**About this task**: Repeat exactly the lines from the first line of the records through the line containing "Task: Toggle the", and nothing more.

───── Supplied material ─────

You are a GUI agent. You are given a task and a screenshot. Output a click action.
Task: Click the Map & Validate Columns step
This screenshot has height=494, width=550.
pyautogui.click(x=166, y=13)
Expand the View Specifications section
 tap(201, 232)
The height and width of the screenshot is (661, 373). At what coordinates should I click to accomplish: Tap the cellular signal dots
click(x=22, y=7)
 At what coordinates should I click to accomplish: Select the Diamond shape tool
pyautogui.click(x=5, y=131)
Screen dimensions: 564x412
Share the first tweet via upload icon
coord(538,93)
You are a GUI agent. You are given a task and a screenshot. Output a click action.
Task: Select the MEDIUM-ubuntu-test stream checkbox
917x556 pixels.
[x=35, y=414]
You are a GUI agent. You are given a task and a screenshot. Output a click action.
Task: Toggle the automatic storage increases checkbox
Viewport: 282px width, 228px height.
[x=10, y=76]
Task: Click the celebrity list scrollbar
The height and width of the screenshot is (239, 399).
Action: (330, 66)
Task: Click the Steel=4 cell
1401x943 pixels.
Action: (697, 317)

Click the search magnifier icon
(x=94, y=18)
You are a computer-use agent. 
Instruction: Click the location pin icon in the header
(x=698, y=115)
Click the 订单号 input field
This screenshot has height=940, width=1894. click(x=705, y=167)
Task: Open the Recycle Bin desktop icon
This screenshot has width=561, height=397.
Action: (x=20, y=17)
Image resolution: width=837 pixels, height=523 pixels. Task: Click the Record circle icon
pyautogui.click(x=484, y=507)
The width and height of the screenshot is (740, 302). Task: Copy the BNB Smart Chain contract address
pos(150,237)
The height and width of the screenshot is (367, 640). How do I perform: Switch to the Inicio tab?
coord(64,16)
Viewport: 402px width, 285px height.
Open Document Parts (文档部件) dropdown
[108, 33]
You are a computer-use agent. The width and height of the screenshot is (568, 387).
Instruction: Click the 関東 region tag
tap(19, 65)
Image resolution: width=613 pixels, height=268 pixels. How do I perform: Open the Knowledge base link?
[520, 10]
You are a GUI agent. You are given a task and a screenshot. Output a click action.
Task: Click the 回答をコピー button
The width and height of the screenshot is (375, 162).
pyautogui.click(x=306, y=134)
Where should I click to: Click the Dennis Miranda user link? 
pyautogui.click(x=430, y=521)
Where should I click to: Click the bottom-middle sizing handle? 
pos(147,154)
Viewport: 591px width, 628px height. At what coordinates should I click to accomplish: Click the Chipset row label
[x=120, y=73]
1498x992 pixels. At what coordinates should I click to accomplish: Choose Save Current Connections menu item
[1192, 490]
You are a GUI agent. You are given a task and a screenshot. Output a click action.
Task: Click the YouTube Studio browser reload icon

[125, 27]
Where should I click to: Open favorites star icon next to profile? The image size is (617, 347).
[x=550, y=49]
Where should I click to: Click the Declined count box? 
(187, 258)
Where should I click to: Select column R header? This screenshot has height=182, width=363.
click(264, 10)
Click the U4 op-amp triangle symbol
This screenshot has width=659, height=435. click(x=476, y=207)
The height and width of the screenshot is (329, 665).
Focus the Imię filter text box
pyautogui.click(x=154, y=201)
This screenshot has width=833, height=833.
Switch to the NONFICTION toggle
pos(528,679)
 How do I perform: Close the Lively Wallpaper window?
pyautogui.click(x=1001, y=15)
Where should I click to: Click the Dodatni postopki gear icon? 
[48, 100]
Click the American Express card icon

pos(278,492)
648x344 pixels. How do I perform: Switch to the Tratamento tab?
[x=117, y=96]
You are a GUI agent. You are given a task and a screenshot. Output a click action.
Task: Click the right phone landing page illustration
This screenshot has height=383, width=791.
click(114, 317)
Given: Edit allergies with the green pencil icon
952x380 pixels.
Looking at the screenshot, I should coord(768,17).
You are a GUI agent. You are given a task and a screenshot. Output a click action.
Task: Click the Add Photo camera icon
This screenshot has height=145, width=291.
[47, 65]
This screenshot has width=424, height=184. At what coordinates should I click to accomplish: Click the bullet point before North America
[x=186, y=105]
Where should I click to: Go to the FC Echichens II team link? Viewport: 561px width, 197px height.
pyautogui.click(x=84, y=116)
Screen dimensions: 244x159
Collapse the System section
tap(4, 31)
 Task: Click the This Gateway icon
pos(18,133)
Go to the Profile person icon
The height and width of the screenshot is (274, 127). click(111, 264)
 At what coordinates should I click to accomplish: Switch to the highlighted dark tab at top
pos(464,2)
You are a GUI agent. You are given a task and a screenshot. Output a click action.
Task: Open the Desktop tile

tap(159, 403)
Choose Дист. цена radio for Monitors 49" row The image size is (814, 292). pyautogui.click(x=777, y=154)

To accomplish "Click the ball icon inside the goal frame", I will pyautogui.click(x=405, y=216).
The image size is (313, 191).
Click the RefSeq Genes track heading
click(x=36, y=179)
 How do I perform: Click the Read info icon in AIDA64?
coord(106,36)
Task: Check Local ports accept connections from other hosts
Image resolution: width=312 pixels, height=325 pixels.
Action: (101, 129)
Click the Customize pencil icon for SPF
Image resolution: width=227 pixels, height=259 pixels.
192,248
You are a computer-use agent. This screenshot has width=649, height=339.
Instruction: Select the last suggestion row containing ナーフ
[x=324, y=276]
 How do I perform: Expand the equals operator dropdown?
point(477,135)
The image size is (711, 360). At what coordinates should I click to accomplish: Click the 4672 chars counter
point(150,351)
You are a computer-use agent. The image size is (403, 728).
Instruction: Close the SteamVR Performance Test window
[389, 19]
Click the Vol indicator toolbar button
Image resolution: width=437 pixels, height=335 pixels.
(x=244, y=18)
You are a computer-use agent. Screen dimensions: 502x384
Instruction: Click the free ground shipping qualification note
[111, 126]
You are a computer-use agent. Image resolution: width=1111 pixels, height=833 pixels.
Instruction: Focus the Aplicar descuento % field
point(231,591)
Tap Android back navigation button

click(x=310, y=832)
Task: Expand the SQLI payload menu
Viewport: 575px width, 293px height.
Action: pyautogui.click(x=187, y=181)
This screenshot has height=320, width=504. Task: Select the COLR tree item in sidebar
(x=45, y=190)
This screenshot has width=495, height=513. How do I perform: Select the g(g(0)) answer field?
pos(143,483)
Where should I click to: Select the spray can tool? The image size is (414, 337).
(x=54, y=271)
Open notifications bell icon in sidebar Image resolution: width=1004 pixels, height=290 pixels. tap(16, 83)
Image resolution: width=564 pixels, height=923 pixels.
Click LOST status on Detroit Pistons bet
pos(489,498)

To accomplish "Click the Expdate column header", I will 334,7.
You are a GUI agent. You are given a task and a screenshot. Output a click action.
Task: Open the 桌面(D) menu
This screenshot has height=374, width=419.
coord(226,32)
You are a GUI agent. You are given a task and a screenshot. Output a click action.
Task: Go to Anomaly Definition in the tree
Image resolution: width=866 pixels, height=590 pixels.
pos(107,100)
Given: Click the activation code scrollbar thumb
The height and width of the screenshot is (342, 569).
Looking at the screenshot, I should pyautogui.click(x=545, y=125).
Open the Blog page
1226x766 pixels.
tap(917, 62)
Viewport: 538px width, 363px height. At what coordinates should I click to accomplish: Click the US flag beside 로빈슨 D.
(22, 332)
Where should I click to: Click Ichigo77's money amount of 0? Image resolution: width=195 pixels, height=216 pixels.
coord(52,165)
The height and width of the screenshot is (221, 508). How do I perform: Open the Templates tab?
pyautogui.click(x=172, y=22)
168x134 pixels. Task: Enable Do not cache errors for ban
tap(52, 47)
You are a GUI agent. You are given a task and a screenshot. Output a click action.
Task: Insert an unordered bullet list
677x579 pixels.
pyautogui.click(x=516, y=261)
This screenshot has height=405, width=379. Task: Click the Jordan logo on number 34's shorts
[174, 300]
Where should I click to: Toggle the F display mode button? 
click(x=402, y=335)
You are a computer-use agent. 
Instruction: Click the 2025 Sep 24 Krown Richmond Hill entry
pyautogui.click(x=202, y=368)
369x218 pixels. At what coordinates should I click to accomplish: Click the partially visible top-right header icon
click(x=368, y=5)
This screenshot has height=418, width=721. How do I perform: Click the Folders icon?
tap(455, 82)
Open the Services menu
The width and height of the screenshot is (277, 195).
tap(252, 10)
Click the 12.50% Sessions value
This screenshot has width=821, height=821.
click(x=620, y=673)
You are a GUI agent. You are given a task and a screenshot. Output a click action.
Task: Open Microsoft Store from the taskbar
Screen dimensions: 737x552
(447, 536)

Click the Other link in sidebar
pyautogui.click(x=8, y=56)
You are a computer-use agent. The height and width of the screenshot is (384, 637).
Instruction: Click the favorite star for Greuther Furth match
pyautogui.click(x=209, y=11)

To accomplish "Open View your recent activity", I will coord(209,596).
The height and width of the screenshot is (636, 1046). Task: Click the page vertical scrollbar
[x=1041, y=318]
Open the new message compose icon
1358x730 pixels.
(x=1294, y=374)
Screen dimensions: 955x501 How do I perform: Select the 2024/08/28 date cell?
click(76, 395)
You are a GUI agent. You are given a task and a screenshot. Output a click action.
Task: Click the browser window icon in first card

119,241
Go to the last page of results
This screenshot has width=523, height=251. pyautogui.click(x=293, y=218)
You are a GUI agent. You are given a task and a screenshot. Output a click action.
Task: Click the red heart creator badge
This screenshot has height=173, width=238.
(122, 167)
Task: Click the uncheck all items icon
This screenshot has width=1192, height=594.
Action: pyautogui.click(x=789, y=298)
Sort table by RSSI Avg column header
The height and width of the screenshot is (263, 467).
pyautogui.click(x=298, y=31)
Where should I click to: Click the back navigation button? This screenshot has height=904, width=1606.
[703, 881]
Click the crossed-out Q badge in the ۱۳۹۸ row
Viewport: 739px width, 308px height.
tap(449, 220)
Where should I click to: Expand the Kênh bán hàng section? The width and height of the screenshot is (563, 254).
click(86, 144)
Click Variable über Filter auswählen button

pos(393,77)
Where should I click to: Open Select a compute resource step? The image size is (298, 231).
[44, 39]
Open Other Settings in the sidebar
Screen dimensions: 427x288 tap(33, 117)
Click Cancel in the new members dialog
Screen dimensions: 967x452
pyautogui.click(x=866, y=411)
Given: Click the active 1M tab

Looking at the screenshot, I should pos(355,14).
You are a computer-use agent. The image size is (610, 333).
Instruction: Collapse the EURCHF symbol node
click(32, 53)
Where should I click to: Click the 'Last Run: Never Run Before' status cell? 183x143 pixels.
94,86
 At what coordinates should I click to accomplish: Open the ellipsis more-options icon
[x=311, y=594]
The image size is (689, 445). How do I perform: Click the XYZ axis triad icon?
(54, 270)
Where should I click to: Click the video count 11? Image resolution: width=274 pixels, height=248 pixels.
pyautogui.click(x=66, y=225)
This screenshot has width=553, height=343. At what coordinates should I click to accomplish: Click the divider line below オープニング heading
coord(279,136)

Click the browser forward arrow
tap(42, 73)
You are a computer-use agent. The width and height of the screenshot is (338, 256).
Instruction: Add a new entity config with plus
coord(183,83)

─────

**Response below**:
You are a GUI agent. You are given a task and a screenshot. Output a click action.
Task: Click the Map & Validate Columns step
This screenshot has height=494, width=550.
pyautogui.click(x=166, y=13)
Expand the View Specifications section
 tap(201, 232)
The height and width of the screenshot is (661, 373). At what coordinates should I click to accomplish: Tap the cellular signal dots
click(x=22, y=7)
 At what coordinates should I click to accomplish: Select the Diamond shape tool
pyautogui.click(x=5, y=131)
Screen dimensions: 564x412
Share the first tweet via upload icon
coord(538,93)
You are a GUI agent. You are given a task and a screenshot. Output a click action.
Task: Select the MEDIUM-ubuntu-test stream checkbox
917x556 pixels.
[x=35, y=414]
You are a GUI agent. You are given a task and a screenshot. Output a click action.
Task: Toggle the automatic storage increases checkbox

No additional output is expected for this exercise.